The next part of her journey was spent in Calcutta, India. Here she taught at Saint Mary’s High School for Girls. She learned to speak Bengali and Hindi and her mission was to alleviate poverty through education. Six years later she took her Final Vows to a life of poverty, chastity and obedience. It was at that time she added the title of Mother to her name. After teaching at St. Mary’s school for girls in India for seventeen years, she received a “call within a call.” This took her life in a new direction. On September 10, 1946, on a train ride from Calcutta to the Himalayan foothills bound for a retreat, Christ spoke to her again. He told her to abandon teaching and care for the poorest and sickest in the slums of Calcutta. Listening to the call of Jesus was the easiest part because convincing those in authority over her was a tall order. Since she had taken the oath of obedience, she could not venture out on her own without permission. She had to lobby the authorities, which she did tirelessly for a year and a half. Finally, in 1948 it was approved and she developed a new order called The Sisters of Charity. She donned a blue and white sari, which became the trademark of her order, and she headed for the streets of Calcutta. Her mission: to care for the unwanted. Her order established a hospice for the dying, new centers for the blind, aged and disabled, as well as, a leper colony. This venture had an enormous worldwide impact. She received the Nobel Peace Prize for her humanitarian work. The Sisters of Charity continue to carry on her work around the globe today. Mother Teresa was awarded the Jewel of India, the highest honor given to an Indian civilian. The Soviet Union bestowed on her the Gold Medal of the Soviet Peace Committee
The discovery after her death is what made her a saint in my eyes. To those she served, her eyes were filled with light and love. Her delightful sense of humor was playful especially with the children she cherished. At times she doubled over with laughter, and people remarked on the glow of peace on her face. However, after her death, those close to her revealed that she suffered for fifty years with what St John of the Cross described as the “dark night of the soul.” Although she heard Christ’s call on the train to the Himalayas, she felt the misery of being abandoned by God. Some liken this experience to a soldier who leaves his beloved behind to go to war. The warrior is confident that his lover will be faithful, so he continues doing what he must without any contact with the beloved. This describes Mother Teresa as she faithfully and slavishly served Jesus Christ while tending to the needs of the poorest of the poor in Calcutta and around the world. She reported a brief period of relief in 1958 when Jesus touched her heart. He came to her during a Mass celebrated shortly after the death of Pope Pius XII, the person who gave her permission to leave the Loreto sisters to work among the poor.

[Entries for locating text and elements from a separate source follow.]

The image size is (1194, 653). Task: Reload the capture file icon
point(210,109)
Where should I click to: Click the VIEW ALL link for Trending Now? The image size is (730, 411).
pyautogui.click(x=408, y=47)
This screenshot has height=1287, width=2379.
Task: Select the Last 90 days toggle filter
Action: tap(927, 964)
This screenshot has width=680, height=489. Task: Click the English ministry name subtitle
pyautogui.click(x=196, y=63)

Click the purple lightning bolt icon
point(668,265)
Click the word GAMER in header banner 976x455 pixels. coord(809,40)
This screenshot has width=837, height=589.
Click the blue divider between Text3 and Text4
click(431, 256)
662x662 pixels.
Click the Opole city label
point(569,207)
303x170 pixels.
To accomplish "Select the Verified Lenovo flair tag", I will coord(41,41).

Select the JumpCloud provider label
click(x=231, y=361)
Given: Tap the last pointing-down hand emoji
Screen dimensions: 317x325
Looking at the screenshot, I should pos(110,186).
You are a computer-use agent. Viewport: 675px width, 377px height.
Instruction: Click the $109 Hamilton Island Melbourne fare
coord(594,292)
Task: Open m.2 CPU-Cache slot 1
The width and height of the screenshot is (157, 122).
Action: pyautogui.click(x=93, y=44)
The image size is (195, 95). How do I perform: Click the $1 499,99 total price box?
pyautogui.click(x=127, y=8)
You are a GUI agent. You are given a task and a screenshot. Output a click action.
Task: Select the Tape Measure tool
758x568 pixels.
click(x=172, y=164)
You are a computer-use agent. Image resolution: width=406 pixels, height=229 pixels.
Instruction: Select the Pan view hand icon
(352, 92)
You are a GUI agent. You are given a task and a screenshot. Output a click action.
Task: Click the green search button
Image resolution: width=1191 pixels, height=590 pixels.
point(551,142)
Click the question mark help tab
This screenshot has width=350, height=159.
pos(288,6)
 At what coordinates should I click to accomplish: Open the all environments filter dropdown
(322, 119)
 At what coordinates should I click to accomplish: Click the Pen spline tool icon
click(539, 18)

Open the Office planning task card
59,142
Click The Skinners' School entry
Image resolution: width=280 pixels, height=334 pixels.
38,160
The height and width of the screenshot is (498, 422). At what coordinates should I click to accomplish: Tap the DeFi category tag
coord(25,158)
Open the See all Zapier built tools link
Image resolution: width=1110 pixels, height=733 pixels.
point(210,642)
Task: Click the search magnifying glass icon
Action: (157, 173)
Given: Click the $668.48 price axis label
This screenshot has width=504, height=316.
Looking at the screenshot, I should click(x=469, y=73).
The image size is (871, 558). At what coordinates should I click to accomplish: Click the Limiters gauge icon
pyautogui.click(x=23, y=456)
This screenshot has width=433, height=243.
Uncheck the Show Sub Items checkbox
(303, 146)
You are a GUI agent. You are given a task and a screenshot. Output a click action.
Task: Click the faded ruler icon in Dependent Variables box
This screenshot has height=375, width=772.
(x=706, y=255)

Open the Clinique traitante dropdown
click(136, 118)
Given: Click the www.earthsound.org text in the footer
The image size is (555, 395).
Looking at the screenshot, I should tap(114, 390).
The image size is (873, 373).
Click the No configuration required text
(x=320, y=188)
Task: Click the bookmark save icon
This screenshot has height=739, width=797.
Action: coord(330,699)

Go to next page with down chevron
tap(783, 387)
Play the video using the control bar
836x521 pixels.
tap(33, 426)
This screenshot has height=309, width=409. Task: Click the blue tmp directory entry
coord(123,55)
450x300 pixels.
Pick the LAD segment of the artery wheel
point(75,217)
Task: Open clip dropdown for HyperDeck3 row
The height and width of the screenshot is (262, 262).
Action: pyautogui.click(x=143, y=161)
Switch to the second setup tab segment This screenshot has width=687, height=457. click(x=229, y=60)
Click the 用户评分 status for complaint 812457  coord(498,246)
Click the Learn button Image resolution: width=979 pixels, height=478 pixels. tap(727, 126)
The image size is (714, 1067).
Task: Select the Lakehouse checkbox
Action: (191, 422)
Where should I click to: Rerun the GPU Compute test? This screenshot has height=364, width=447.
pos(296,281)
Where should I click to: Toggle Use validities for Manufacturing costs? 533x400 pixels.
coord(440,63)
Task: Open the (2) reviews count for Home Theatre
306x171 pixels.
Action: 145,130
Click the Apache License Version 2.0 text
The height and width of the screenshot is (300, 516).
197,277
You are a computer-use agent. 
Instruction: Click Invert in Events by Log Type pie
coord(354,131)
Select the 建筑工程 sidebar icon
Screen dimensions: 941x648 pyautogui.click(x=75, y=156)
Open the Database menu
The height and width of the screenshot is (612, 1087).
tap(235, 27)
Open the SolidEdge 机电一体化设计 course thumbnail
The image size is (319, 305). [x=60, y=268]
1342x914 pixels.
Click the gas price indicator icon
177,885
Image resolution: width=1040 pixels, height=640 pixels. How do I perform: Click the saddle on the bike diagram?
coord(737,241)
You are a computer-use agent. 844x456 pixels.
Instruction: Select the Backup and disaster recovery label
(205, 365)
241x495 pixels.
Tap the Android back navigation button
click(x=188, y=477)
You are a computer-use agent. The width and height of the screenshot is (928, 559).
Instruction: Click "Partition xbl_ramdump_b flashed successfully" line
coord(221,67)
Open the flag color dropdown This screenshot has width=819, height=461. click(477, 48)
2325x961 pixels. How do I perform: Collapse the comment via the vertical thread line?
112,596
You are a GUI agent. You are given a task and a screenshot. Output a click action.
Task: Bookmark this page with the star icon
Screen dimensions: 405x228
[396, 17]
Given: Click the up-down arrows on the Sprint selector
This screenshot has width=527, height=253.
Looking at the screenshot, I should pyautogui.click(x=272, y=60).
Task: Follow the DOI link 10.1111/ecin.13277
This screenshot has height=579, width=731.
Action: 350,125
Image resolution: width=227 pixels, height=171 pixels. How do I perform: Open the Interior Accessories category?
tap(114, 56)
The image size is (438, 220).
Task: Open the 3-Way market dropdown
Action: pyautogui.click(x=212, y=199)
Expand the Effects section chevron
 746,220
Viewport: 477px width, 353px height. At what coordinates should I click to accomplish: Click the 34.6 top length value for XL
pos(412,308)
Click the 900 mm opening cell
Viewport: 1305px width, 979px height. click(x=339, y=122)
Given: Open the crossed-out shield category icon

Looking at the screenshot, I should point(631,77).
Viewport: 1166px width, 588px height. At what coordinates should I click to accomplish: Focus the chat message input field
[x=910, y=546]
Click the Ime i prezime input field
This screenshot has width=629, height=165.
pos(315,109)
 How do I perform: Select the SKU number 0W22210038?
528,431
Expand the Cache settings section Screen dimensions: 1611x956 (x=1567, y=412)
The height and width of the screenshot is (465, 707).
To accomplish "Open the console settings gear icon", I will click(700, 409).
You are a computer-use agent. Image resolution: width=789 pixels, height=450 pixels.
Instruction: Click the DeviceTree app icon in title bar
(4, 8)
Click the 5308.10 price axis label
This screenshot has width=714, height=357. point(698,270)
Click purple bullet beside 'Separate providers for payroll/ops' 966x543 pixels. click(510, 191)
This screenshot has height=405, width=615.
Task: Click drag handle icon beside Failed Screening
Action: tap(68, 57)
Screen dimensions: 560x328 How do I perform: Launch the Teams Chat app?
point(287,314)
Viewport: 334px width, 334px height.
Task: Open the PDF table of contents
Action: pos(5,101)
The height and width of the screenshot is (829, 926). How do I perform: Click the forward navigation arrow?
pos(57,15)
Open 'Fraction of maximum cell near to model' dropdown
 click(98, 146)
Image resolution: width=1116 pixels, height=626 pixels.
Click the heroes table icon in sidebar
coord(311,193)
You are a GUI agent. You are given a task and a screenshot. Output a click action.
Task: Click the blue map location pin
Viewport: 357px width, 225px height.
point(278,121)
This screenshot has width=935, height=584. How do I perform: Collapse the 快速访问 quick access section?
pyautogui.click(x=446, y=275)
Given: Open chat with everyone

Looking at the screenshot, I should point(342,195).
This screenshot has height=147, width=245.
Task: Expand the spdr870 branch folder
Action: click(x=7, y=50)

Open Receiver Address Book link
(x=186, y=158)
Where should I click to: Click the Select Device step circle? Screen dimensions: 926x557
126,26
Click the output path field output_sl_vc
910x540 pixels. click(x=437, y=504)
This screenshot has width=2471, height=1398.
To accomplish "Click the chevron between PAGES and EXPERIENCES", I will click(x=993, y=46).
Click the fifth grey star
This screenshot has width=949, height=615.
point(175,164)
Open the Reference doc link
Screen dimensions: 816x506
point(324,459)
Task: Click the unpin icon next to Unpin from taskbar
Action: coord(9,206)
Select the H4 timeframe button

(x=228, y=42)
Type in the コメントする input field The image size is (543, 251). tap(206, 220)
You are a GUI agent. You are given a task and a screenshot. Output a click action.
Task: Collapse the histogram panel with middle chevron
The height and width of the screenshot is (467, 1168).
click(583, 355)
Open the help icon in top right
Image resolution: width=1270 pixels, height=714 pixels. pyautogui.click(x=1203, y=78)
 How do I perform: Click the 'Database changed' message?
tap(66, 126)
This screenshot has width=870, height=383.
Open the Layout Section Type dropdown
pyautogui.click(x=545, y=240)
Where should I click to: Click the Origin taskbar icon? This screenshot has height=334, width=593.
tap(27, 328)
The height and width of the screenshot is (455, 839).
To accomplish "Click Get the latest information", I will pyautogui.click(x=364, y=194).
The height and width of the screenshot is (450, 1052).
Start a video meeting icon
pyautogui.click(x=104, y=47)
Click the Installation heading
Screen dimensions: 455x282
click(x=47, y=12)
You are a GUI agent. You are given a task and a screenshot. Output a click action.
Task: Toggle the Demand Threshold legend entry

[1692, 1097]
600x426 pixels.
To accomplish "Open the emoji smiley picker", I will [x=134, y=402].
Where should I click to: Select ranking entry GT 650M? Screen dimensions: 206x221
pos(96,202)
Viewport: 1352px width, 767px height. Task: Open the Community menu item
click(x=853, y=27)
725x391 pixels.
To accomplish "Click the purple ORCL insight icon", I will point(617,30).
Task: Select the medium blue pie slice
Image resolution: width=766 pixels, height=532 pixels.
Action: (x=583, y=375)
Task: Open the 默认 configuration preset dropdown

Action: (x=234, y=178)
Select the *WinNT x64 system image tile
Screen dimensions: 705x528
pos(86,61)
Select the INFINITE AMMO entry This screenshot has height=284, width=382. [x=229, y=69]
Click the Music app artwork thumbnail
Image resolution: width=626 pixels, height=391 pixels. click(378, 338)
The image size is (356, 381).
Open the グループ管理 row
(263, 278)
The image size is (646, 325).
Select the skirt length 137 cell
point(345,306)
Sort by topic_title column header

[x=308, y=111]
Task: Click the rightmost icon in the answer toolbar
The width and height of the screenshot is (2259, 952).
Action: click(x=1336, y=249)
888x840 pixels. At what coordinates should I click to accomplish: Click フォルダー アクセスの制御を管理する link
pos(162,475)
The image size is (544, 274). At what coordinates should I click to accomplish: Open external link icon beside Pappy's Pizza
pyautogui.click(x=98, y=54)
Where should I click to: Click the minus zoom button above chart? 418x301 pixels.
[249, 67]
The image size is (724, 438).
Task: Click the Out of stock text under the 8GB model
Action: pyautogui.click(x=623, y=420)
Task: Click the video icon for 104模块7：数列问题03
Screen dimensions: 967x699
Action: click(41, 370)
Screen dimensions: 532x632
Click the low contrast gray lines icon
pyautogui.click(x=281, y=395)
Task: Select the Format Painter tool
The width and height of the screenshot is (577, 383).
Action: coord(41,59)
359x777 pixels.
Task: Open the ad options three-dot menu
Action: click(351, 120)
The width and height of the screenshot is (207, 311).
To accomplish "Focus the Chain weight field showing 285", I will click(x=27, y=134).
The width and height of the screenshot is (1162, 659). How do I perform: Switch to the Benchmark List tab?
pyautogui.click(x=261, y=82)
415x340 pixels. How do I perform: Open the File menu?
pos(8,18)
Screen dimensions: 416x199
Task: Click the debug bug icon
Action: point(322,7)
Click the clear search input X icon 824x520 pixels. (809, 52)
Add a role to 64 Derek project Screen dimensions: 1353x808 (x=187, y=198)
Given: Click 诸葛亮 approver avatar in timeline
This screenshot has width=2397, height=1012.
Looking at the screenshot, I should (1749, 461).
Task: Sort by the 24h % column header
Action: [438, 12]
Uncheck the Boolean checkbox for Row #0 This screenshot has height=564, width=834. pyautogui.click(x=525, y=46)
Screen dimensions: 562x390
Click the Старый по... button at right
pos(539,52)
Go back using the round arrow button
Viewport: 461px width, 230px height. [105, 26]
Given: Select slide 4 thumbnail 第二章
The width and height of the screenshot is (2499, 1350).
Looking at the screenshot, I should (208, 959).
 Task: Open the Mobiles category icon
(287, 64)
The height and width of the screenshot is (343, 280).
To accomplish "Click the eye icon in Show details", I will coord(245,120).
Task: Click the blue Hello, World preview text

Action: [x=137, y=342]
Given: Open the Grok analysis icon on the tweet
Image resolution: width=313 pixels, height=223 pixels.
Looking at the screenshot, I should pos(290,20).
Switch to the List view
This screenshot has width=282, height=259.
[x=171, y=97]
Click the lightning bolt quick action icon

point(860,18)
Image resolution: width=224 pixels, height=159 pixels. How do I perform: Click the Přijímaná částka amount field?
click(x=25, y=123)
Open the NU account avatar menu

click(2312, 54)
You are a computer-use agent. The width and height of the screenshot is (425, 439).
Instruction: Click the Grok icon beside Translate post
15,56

“Today my soul is filled with love, with joy untold with an unbroken union of love.” But, just four weeks later, she again described the pain of abandonment to her spiritual director. “He is gone again, leaving me alone.” She lived in this darkness until the end of her life, and her secret life was a living hell. Some speculate that this profound sadness helped her empathize with those who were unwanted and alone. Whatever the reason, Saint Teresa soldiered on giving the world her best, which was a full measure of Christ’s love.